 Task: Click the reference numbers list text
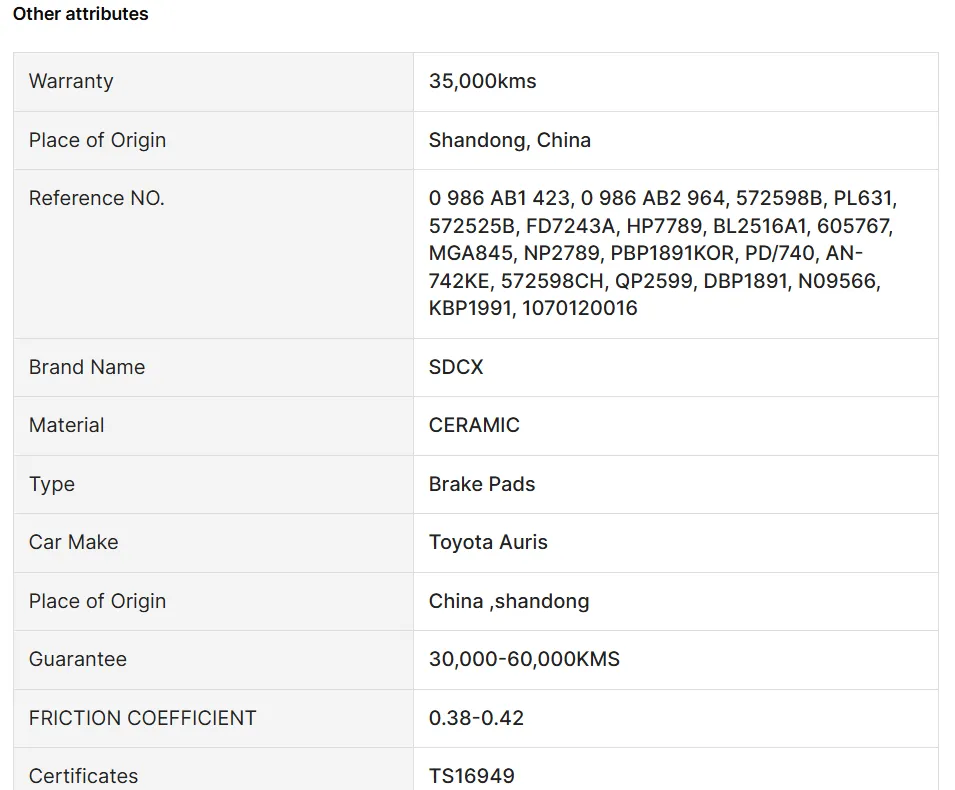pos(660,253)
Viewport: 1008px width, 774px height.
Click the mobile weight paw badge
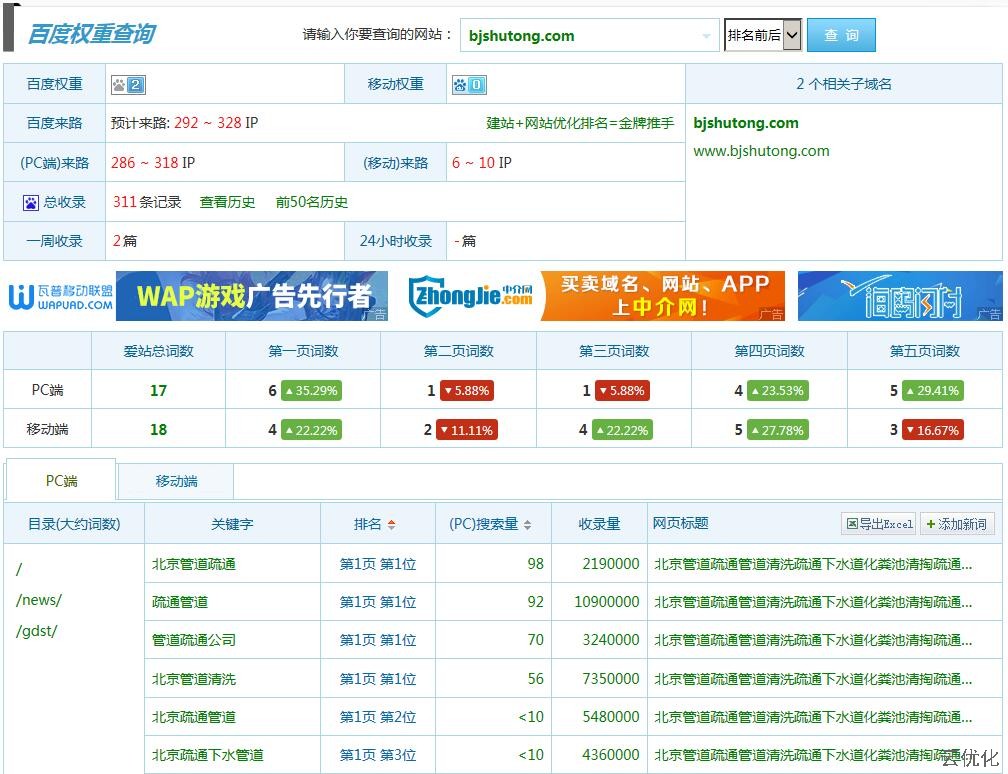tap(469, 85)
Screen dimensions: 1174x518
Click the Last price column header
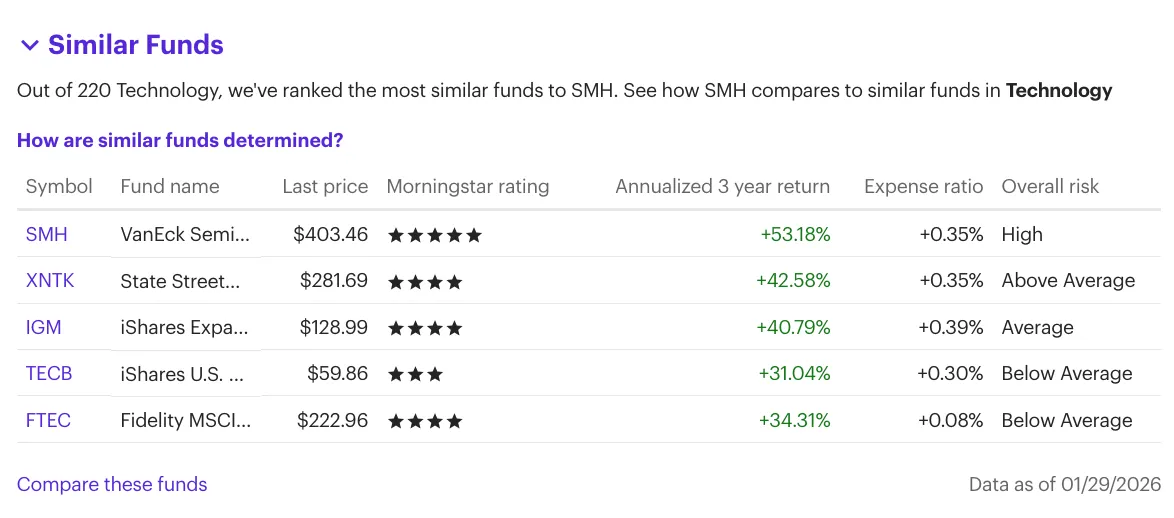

══════════════════════════════

• Task requirements: From the line containing "Screen dimensions: 1174x518" to the end of the listing, restate each line word for word and nothing more; the pictures stay out.

• Task solution:
Screen dimensions: 1174x518
Click the Last price column header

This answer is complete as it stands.